Rice baseball wins first C-USA series, 2-1 over Marshall

March 27, 2022 By Matthew Bartlett

Rice Baseball took their first weekend series of the season, winning the opening two games against Marshall on the Owls’ first C-USA road trip.

THREE FOR THE ROAD | Rice baseball wins series 2-1

A one-run defeat on Sunday must not be allowed to sully what was an impactful first Conference USA series win for Rice baseball head coach Jose Cruz Jr. and his team. The Owls held nothing back, pressing every button they could to ensure they didn’t fly back to Texas defeated.

Last Time Out: Rice baseball falls to Texas A&M in marathon game

The pair of wins gives Rice five victories in their last nine games. As modest as that may seem, playing .500 baseball following a 2-9 start represents a significant step-change in the trajectory of this program.  But first, a few takeaways from the weekend.

1. Finding the few

As Cruz Jr. mentioned earlier this week, finding a core group of pitchers he could trust in key situations was one of the Owls’ most pressing priorities. The picture might not be crystal clear right now, but things look much better after this weekend than they have at any other point this year.

On Friday, Rice was able to use one reliever (David Shaw) in between a quality outing from starter Cooper Chandler and a shutdown performance from closer Matthew Linskey. Getting one inning from Parker Smith on Saturday wasn’t the plan, but nice relief outings from Roel Garcia, Tom Vincent and Garret Zaskoda turned things around for the Owls before the day was through.

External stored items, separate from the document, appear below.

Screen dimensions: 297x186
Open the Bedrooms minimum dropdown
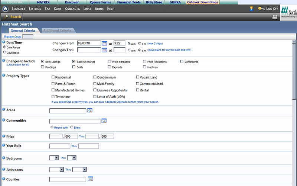(x=56, y=158)
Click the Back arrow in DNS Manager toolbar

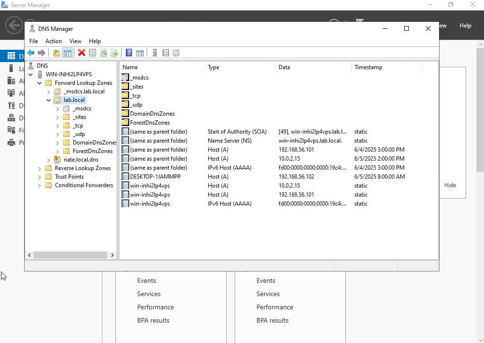(x=31, y=53)
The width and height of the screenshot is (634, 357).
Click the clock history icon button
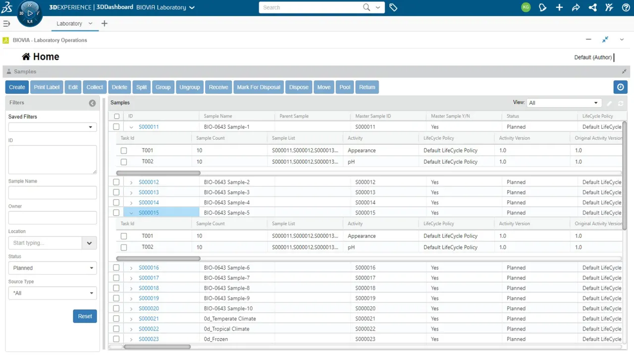pyautogui.click(x=620, y=87)
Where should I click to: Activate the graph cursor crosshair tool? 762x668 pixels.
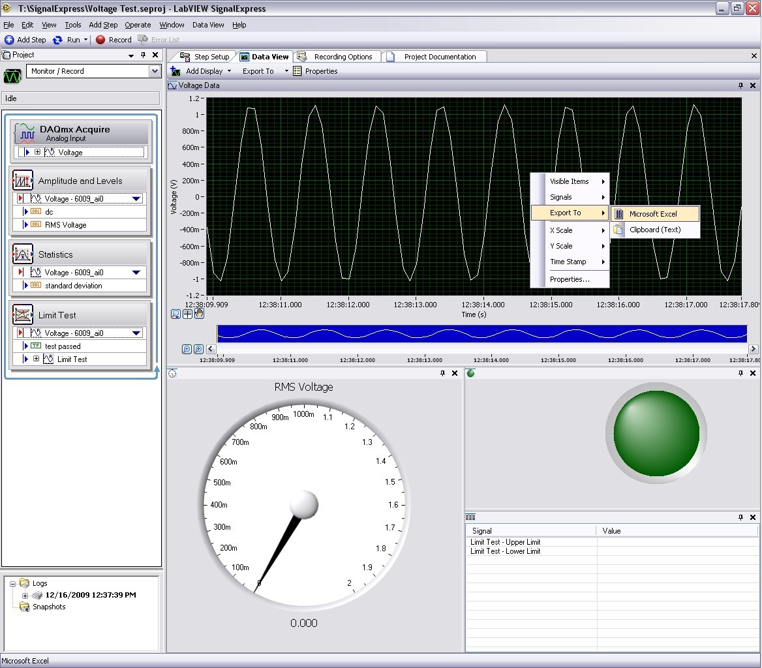(x=188, y=314)
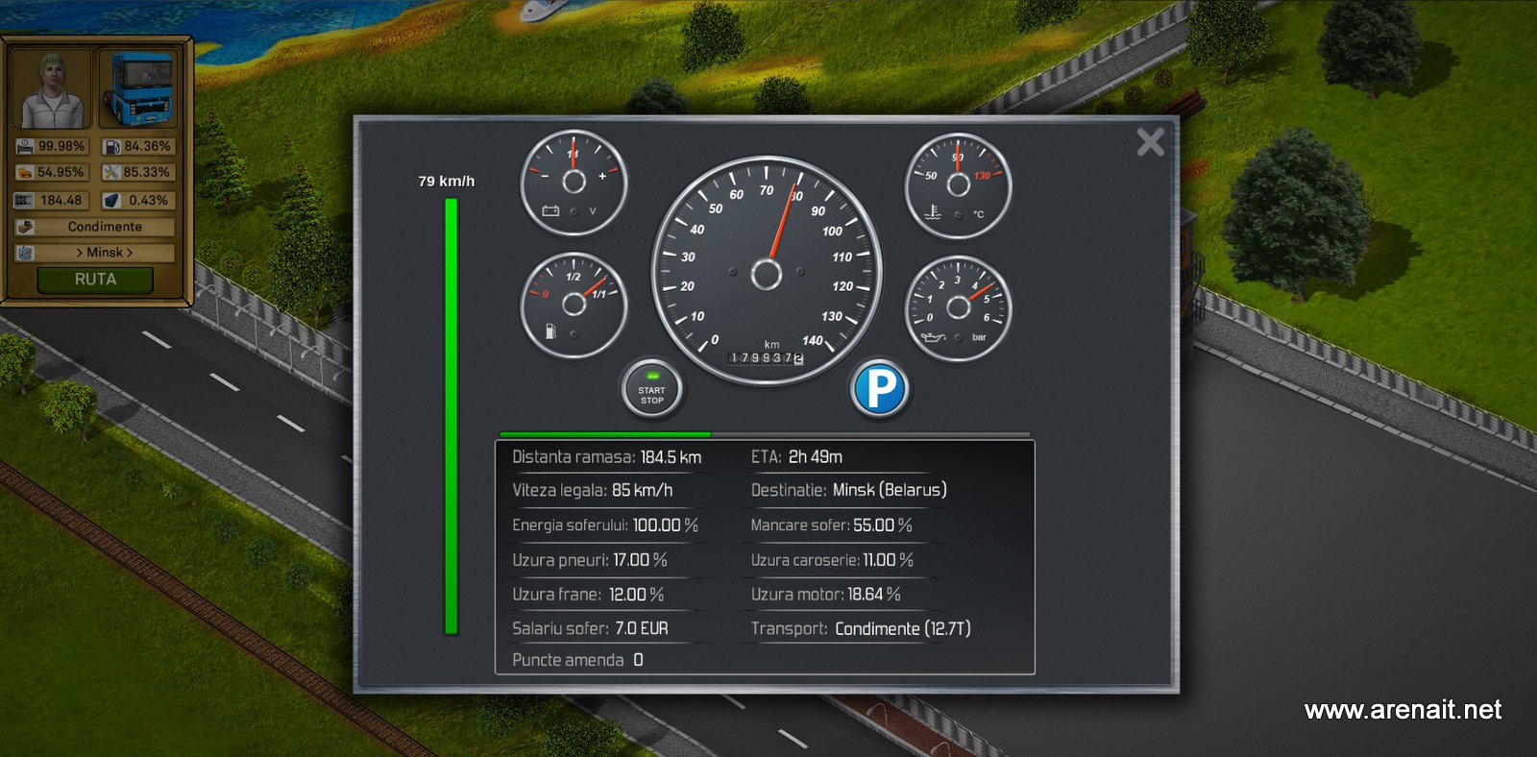Click the cargo pallet icon beside Condimente

pyautogui.click(x=25, y=228)
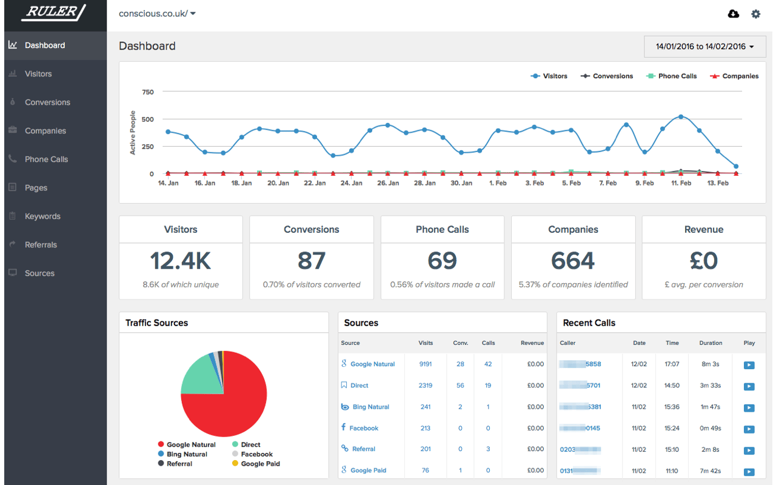Open settings using the gear icon
776x485 pixels.
pyautogui.click(x=755, y=13)
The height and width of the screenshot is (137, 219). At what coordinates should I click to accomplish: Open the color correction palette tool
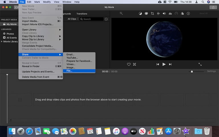pos(146,13)
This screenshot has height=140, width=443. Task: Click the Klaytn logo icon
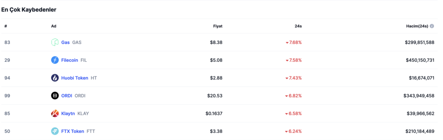(55, 114)
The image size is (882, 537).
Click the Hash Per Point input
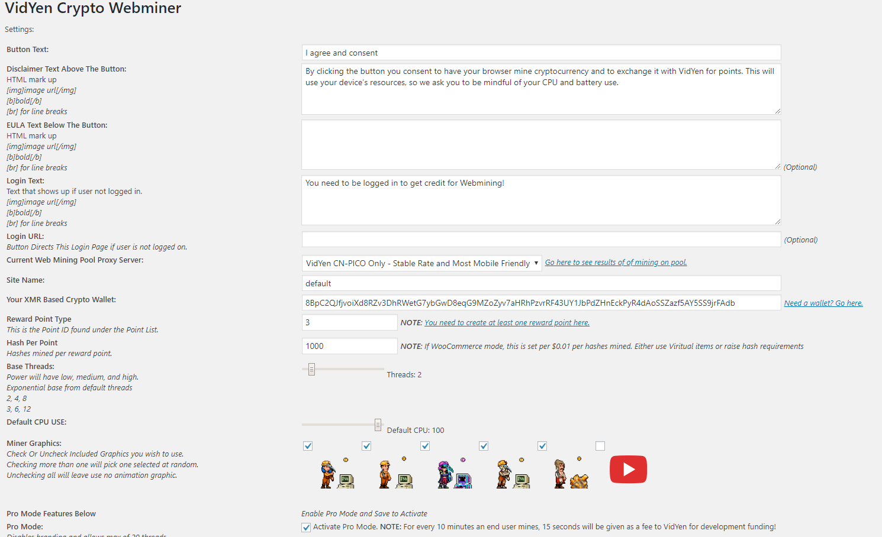[349, 346]
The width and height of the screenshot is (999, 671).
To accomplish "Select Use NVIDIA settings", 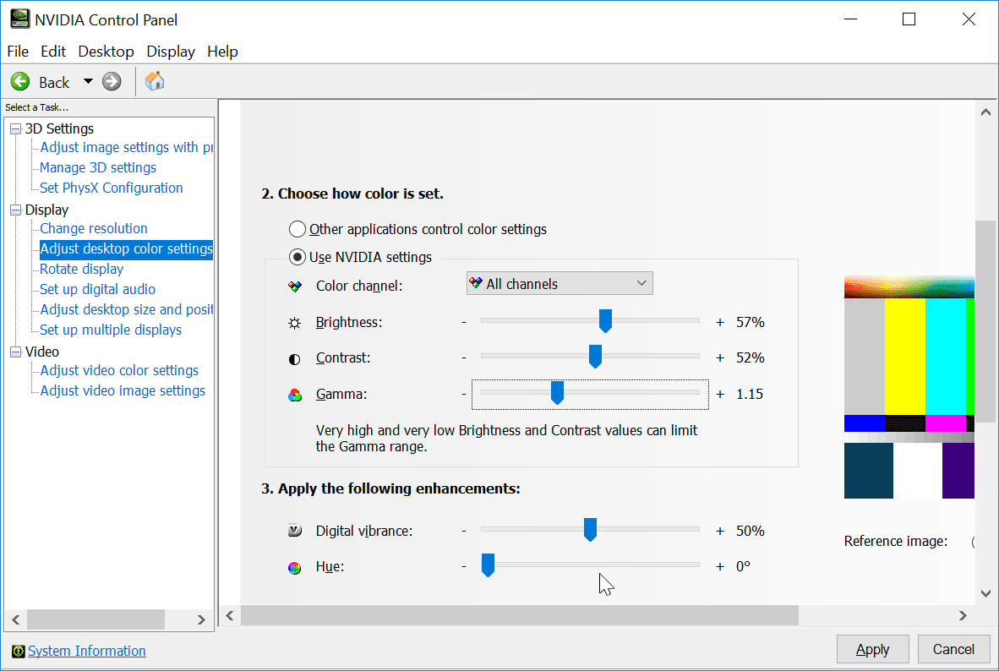I will (298, 257).
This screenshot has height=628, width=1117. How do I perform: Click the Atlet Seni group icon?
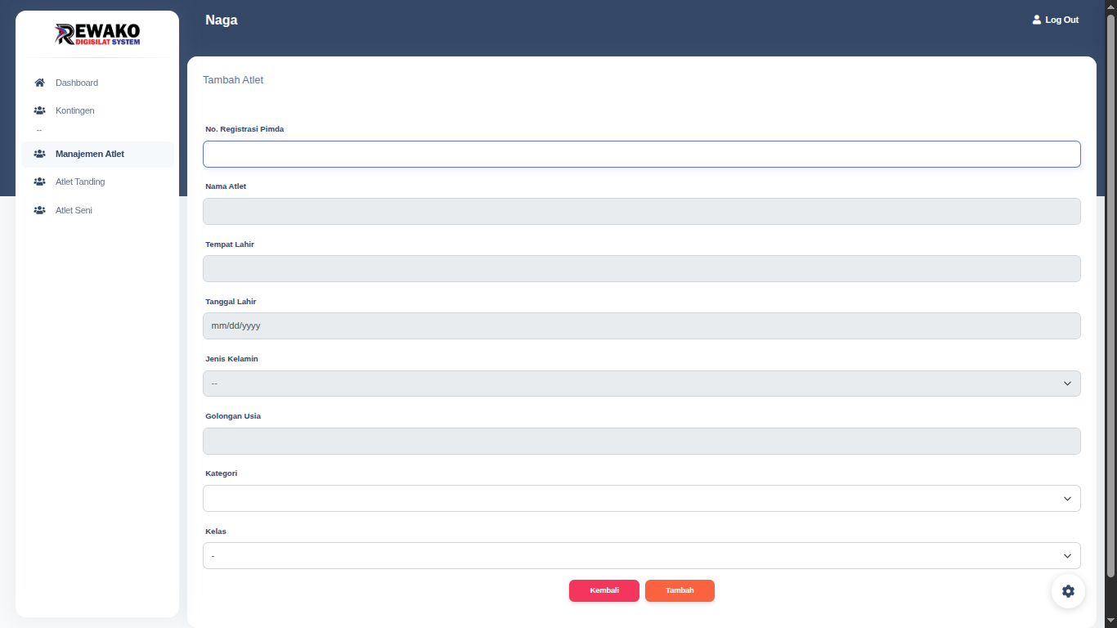tap(39, 210)
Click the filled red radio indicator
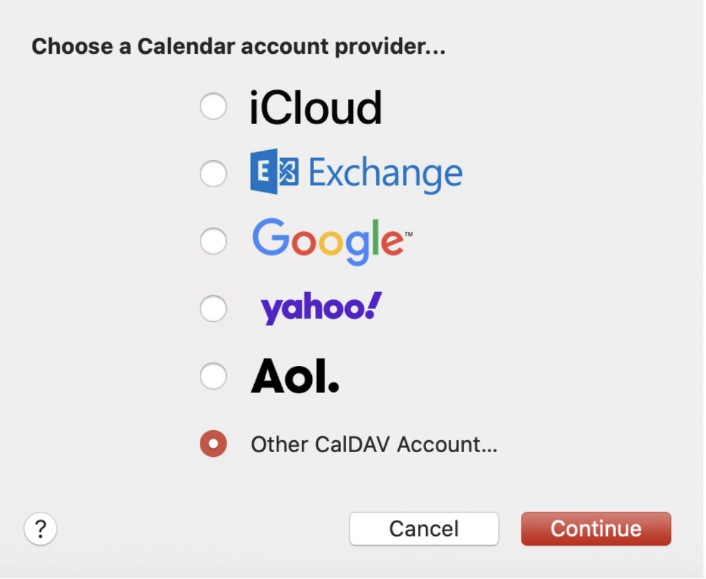 (x=213, y=444)
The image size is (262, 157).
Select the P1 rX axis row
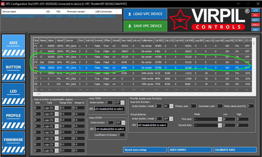coord(143,46)
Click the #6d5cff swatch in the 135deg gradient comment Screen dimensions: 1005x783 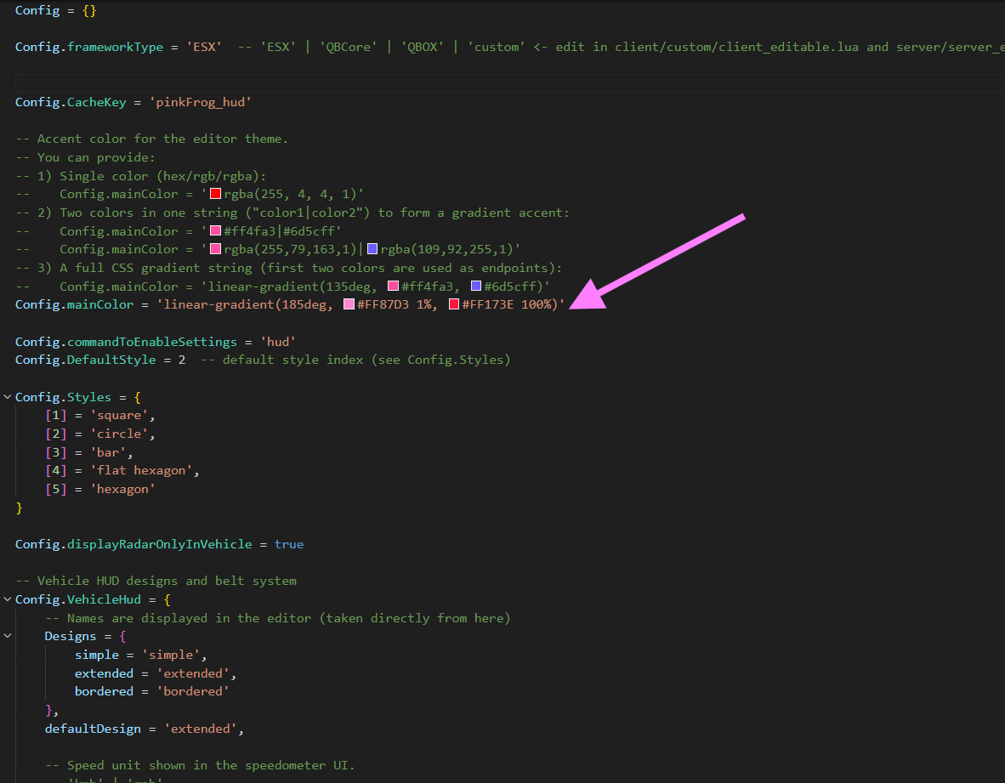click(476, 287)
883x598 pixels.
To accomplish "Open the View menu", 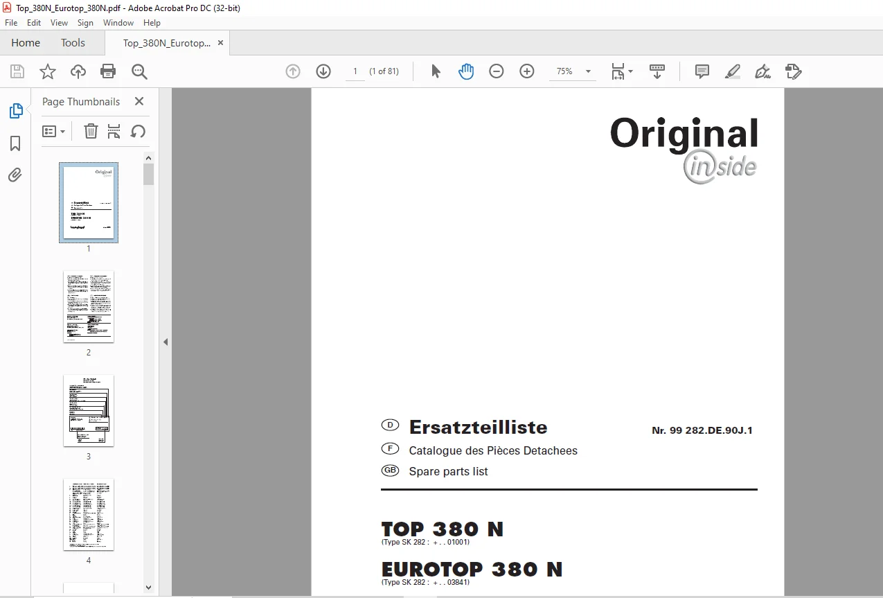I will pos(59,23).
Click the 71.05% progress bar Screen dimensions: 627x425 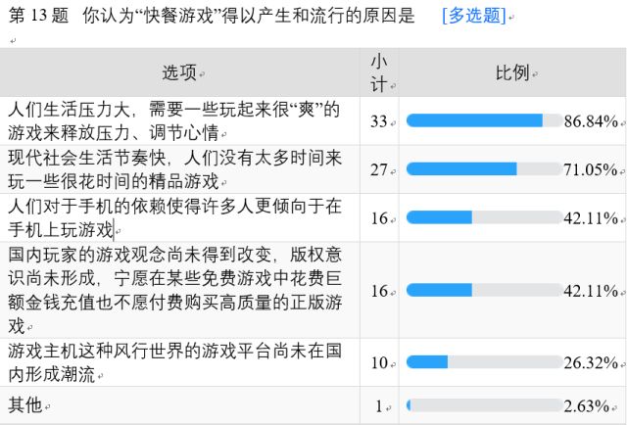point(484,168)
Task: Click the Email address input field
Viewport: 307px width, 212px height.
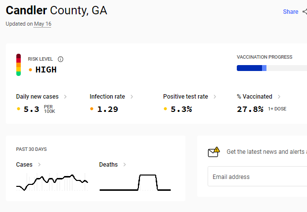Action: click(x=257, y=177)
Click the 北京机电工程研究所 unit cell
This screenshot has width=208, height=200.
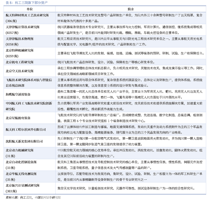(29, 62)
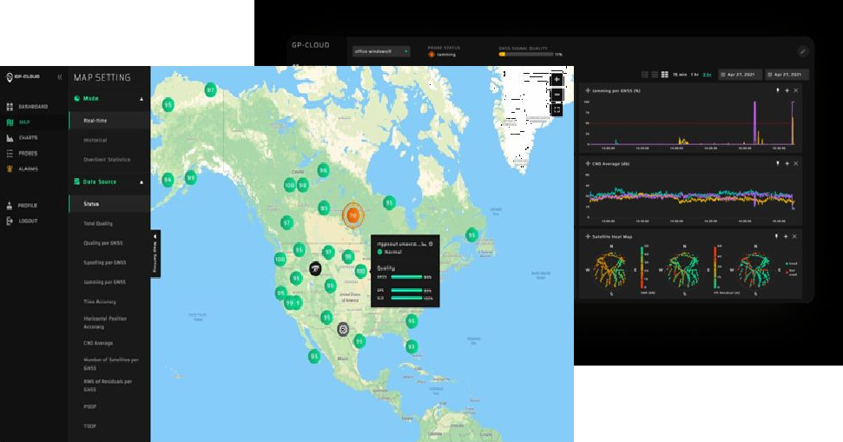This screenshot has height=442, width=843.
Task: Collapse the sidebar with double-chevron icon
Action: pos(60,77)
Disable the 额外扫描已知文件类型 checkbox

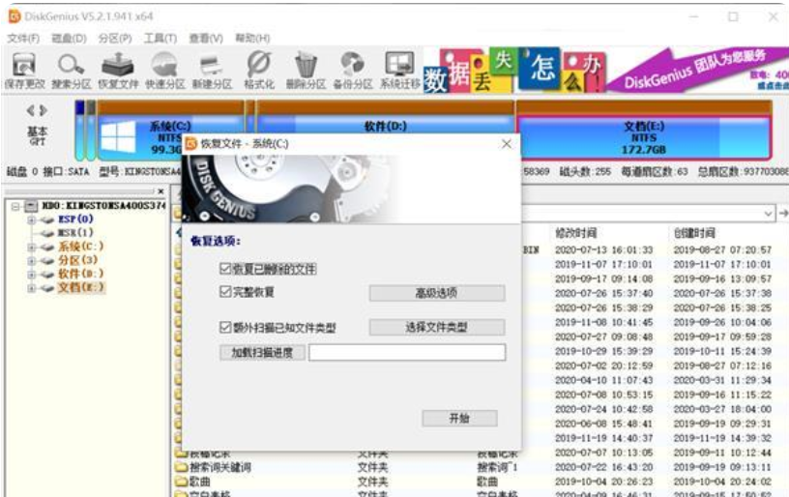225,329
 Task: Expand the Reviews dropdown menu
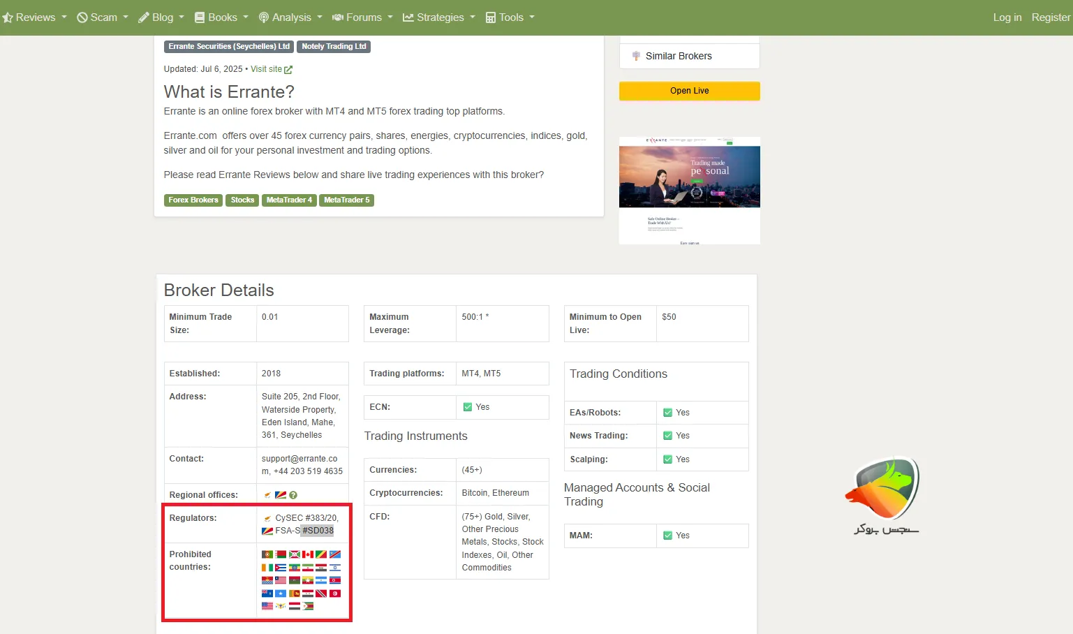(x=35, y=17)
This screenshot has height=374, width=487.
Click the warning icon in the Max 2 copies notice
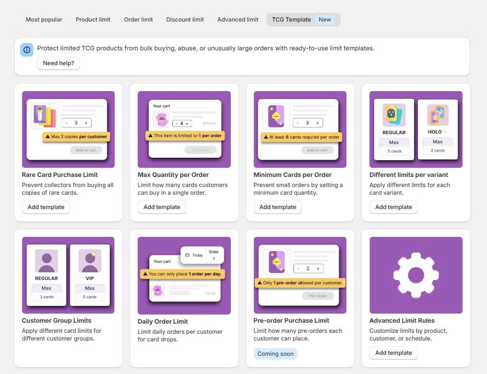pyautogui.click(x=48, y=137)
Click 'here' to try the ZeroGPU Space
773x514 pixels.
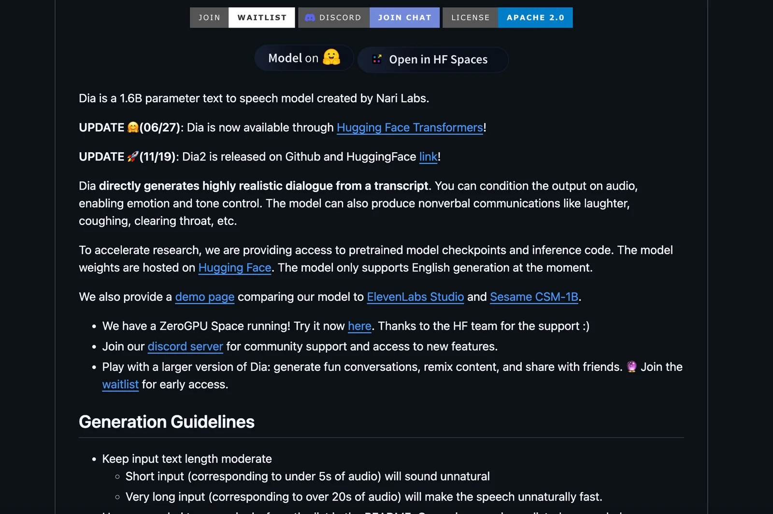pos(359,326)
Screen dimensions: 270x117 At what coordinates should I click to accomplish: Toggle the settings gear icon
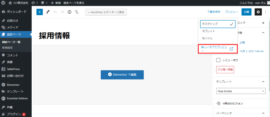(258, 12)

Vincent and Shaw reprised their performances was good Sunday appearances as well. At a minimum, it appears Chandler, Smith, and Garcia are reliable starting options, with DeLeon quality depth and a viable Sunday guy. Shaw, Vincent, Zaskoda and Linskey have also done enough to be trusted. Rice will still need a few more guys to enter that important circle of trust, but the foundation has clearly been laid.

2. Sharing the success at the plate

Early on in the season, the vast majority of the offensive production seemed to be coming from the contingent in the middle of the order. That group was typically comprised of Guy Garibay, Austin Bulman and Aaron Smigelski. That core has grown to include the red-hot Nathan Becker in recent weeks, but it’s been the productivity from top to bottom of the lineup that has been the most encouraging.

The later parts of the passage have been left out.